The merger, which still needs approval from regulators and shareholders, is expected to close by July 1. The deal would give MeadWestvaco shareholders 50.1 percent ownership of the new company, which has not yet been named.
The merger isn’t expected to affect MeadWestvaco’s plans, announced earlier this month, to spin off its North Charleston-based specialty chemicals division into a separate company. That division, which makes wood-based chemicals for the automobile and other industries, is MeadWestvaco’s second-largest subsidiary based on revenue with sales of $800 million during the third quarter of 2014.
The merger’s impact on MeadWestvaco’s development and land management division, based in Summerville, hasn’t been determined.
“While the integration planning between the two companies (MeadWestvaco and Rock-Tenn) will only just be beginning now, we remain committed to our land business and believe it can create significant value for the company and for the local community,” said MeadWestvaco spokesman Tucker McNeil.
The packaging business merger between Richmond, Va.-headquartered MeadWestvaco and Rock-Tenn, of Norcross, Ga., is expected to result in annual cost savings to the companies of $300 million, though officials did not say if the savings would include job cuts at any of their locations around the world.
Steven Voorhees, chief executive officer of Rock-Tenn, will serve as CEO of the combined company.
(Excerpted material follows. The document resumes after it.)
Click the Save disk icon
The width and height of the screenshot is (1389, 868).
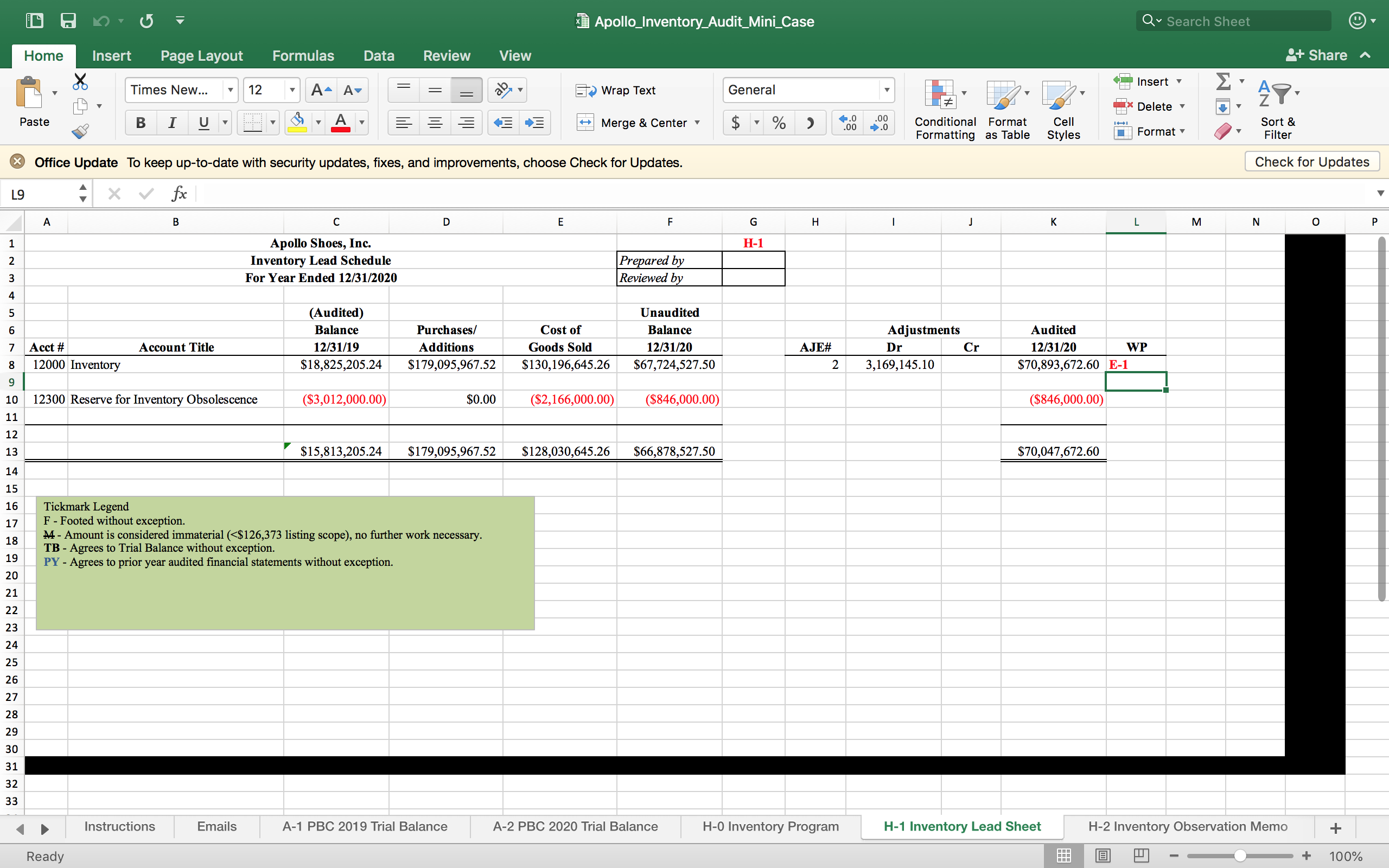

John Luke Jr., chairman and CEO of MeadWestvaco, will become nonexecutive chairman of the new company’s board of directors.
The combined company will maintain its principal executive offices in Richmond and will have operating offices in Norcross, which is northeast of Atlanta.
“This transaction brings together two highly complementary organizations to create a new, more powerful company with leadership positions in the global consumer and corrugated packaging markets,” Voorhees said in a statement.
Over the last several years, MeadWestvaco has gone from a mill-centric paper supplier to a global packaging maker for brands like Procter & Gamble, Coca-Cola and Wal-Mart. The company sold its Cooper River paper mill, located on property across from the chemicals division, in 2008.
Monday’s announcement boosted shares of both companies, with Rock-Tenn stock climbing more than 6 percent and MeadWestvaco shares advancing 14 percent by the market’s close.
Rock-Tenn has 27,000 employees with locations in the U.S., Canada, Mexico, Chile and Argentina. MeadWestvaco has 15,000 workers at 125 locations throughout North America, South America, Europe and Asia.
The Associated Press contributed to this report.